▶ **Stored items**

###

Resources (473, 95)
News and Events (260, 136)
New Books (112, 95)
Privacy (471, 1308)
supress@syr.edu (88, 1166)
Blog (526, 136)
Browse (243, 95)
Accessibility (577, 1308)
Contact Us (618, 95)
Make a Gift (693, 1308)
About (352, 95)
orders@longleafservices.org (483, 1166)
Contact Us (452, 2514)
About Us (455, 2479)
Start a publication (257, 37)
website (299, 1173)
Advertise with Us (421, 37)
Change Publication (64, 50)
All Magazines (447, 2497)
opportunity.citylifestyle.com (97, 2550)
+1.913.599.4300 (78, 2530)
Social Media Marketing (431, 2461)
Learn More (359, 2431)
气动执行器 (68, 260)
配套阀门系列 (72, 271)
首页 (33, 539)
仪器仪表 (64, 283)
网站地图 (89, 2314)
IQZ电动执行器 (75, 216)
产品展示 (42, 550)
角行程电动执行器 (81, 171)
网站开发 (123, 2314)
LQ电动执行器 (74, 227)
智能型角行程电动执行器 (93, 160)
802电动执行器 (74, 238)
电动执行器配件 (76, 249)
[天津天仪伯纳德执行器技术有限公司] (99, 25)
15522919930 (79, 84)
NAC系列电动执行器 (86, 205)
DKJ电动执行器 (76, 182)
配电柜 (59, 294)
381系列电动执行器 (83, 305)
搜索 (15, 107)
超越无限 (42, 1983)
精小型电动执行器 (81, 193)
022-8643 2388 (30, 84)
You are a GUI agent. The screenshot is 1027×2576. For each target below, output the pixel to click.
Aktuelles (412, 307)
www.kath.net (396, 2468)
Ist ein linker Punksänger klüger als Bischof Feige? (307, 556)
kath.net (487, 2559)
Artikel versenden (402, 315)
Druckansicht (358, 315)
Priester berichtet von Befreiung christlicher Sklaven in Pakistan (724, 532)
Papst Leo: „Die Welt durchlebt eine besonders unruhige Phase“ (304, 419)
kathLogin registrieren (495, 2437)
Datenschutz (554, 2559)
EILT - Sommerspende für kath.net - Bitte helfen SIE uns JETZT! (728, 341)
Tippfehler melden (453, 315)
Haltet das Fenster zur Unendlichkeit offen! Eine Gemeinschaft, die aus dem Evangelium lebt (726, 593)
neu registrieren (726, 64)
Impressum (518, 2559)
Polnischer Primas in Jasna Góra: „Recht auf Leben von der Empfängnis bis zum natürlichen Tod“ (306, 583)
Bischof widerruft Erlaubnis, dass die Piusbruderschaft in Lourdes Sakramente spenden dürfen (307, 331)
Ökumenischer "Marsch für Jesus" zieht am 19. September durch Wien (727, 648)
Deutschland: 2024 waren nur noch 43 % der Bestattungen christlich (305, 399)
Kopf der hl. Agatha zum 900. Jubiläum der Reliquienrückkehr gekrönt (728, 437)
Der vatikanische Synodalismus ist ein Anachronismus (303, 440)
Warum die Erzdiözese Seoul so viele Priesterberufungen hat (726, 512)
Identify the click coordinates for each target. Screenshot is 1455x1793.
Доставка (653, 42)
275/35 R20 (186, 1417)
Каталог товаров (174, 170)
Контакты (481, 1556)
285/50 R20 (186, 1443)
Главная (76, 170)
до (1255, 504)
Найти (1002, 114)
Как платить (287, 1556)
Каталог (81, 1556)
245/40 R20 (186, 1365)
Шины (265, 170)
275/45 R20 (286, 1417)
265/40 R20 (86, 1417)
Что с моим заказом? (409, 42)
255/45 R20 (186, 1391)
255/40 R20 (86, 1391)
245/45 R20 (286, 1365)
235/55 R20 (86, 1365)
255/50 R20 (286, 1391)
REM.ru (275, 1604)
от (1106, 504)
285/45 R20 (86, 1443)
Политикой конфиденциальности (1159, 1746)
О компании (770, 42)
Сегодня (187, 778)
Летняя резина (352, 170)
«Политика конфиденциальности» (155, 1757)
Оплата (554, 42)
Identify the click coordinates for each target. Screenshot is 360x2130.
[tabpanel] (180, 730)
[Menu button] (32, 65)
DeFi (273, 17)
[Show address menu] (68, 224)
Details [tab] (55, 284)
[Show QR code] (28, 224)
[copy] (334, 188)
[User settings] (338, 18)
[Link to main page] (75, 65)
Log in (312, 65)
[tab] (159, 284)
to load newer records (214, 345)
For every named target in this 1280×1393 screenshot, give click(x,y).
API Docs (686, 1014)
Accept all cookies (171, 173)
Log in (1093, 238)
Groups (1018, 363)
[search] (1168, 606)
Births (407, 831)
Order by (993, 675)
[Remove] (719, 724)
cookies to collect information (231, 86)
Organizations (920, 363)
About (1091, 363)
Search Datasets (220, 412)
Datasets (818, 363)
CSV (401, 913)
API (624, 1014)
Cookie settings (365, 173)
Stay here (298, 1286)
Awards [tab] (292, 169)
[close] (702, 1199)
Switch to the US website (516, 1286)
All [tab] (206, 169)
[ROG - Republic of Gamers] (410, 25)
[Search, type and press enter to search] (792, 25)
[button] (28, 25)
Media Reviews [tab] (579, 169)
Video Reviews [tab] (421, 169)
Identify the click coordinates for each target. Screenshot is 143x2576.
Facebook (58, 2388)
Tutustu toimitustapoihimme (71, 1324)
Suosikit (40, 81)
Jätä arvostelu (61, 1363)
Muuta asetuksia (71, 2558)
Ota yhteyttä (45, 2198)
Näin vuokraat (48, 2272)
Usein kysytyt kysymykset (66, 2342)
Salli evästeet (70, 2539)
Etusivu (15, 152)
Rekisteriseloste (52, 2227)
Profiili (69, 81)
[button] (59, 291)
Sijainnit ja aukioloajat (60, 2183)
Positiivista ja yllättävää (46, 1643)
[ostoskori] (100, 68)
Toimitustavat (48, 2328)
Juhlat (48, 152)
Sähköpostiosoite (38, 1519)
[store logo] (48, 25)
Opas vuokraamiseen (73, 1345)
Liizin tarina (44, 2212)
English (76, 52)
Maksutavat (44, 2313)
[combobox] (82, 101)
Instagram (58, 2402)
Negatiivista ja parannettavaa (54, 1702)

###

▶ **TO DO**
So that nothing is lost, write out each record exactly as it appears above.

▶ **RESPONSE TO THIS EXERCISE**
Resources (473, 95)
News and Events (260, 136)
New Books (112, 95)
Privacy (471, 1308)
supress@syr.edu (88, 1166)
Blog (526, 136)
Browse (243, 95)
Accessibility (577, 1308)
Contact Us (618, 95)
Make a Gift (693, 1308)
About (352, 95)
orders@longleafservices.org (483, 1166)
Contact Us (452, 2514)
About Us (455, 2479)
Start a publication (257, 37)
website (299, 1173)
Advertise with Us (421, 37)
Change Publication (64, 50)
All Magazines (447, 2497)
opportunity.citylifestyle.com (97, 2550)
+1.913.599.4300 (78, 2530)
Social Media Marketing (431, 2461)
Learn More (359, 2431)
气动执行器 (68, 260)
配套阀门系列 (72, 271)
首页 (33, 539)
仪器仪表 (64, 283)
网站地图 (89, 2314)
IQZ电动执行器 (75, 216)
产品展示 (42, 550)
角行程电动执行器 (81, 171)
网站开发 (123, 2314)
LQ电动执行器 (74, 227)
智能型角行程电动执行器 (93, 160)
802电动执行器 (74, 238)
电动执行器配件 (76, 249)
[天津天仪伯纳德执行器技术有限公司] (99, 25)
15522919930 (79, 84)
NAC系列电动执行器 (86, 205)
DKJ电动执行器 (76, 182)
配电柜 (59, 294)
381系列电动执行器 (83, 305)
搜索 (15, 107)
超越无限 (42, 1983)
精小型电动执行器 (81, 193)
022-8643 2388 (30, 84)
You are a GUI agent. The screenshot is 1027×2576. For each target below, output the pixel to click.
Aktuelles (412, 307)
www.kath.net (396, 2468)
Ist ein linker Punksänger klüger als Bischof Feige? (307, 556)
kath.net (487, 2559)
Artikel versenden (402, 315)
Druckansicht (358, 315)
Priester berichtet von Befreiung christlicher Sklaven in Pakistan (724, 532)
Papst Leo: „Die Welt durchlebt eine besonders unruhige Phase“ (304, 419)
kathLogin registrieren (495, 2437)
Datenschutz (554, 2559)
EILT - Sommerspende für kath.net - Bitte helfen SIE uns JETZT! (728, 341)
Tippfehler melden (453, 315)
Haltet das Fenster zur Unendlichkeit offen! Eine Gemeinschaft, die aus dem Evangelium lebt (726, 593)
neu registrieren (726, 64)
Impressum (518, 2559)
Polnischer Primas in Jasna Góra: „Recht auf Leben von der Empfängnis bis zum natürlichen Tod“ (306, 583)
Bischof widerruft Erlaubnis, dass die Piusbruderschaft in Lourdes Sakramente spenden dürfen (307, 331)
Ökumenischer "Marsch für Jesus" zieht am 19. September durch Wien (727, 648)
Deutschland: 2024 waren nur noch 43 % der Bestattungen christlich (305, 399)
Kopf der hl. Agatha zum 900. Jubiläum der Reliquienrückkehr gekrönt (728, 437)
Der vatikanische Synodalismus ist ein Anachronismus (303, 440)
Warum die Erzdiözese Seoul so viele Priesterberufungen hat (726, 512)
Identify the click coordinates for each target. Screenshot is 1455x1793.
Доставка (653, 42)
275/35 R20 (186, 1417)
Каталог товаров (174, 170)
Контакты (481, 1556)
285/50 R20 (186, 1443)
Главная (76, 170)
до (1255, 504)
Найти (1002, 114)
Как платить (287, 1556)
Каталог (81, 1556)
245/40 R20 (186, 1365)
Шины (265, 170)
275/45 R20 (286, 1417)
265/40 R20 (86, 1417)
Что с моим заказом? (409, 42)
255/45 R20 (186, 1391)
255/40 R20 (86, 1391)
245/45 R20 (286, 1365)
235/55 R20 (86, 1365)
255/50 R20 (286, 1391)
REM.ru (275, 1604)
от (1106, 504)
285/45 R20 (86, 1443)
Политикой конфиденциальности (1159, 1746)
О компании (770, 42)
Сегодня (187, 778)
Летняя резина (352, 170)
«Политика конфиденциальности» (155, 1757)
Оплата (554, 42)
Identify the click coordinates for each target. Screenshot is 360x2130.
[tabpanel] (180, 730)
[Menu button] (32, 65)
DeFi (273, 17)
[Show address menu] (68, 224)
Details [tab] (55, 284)
[Show QR code] (28, 224)
[copy] (334, 188)
[User settings] (338, 18)
[Link to main page] (75, 65)
Log in (312, 65)
[tab] (159, 284)
to load newer records (214, 345)
For every named target in this 1280×1393 screenshot, give click(x,y).
API Docs (686, 1014)
Accept all cookies (171, 173)
Log in (1093, 238)
Groups (1018, 363)
[search] (1168, 606)
Births (407, 831)
Order by (993, 675)
[Remove] (719, 724)
cookies to collect information (231, 86)
Organizations (920, 363)
About (1091, 363)
Search Datasets (220, 412)
Datasets (818, 363)
CSV (401, 913)
API (624, 1014)
Cookie settings (365, 173)
Stay here (298, 1286)
Awards [tab] (292, 169)
[close] (702, 1199)
Switch to the US website (516, 1286)
All [tab] (206, 169)
[ROG - Republic of Gamers] (410, 25)
[Search, type and press enter to search] (792, 25)
[button] (28, 25)
Media Reviews [tab] (579, 169)
Video Reviews [tab] (421, 169)
Identify the click coordinates for each target. Screenshot is 143x2576.
Facebook (58, 2388)
Tutustu toimitustapoihimme (71, 1324)
Suosikit (40, 81)
Jätä arvostelu (61, 1363)
Muuta asetuksia (71, 2558)
Ota yhteyttä (45, 2198)
Näin vuokraat (48, 2272)
Usein kysytyt kysymykset (66, 2342)
Salli evästeet (70, 2539)
Etusivu (15, 152)
Rekisteriseloste (52, 2227)
Profiili (69, 81)
[button] (59, 291)
Sijainnit ja aukioloajat (60, 2183)
Positiivista ja yllättävää (46, 1643)
[ostoskori] (100, 68)
Toimitustavat (48, 2328)
Juhlat (48, 152)
Sähköpostiosoite (38, 1519)
[store logo] (48, 25)
Opas vuokraamiseen (73, 1345)
Liizin tarina (44, 2212)
English (76, 52)
Maksutavat (44, 2313)
[combobox] (82, 101)
Instagram (58, 2402)
Negatiivista ja parannettavaa (54, 1702)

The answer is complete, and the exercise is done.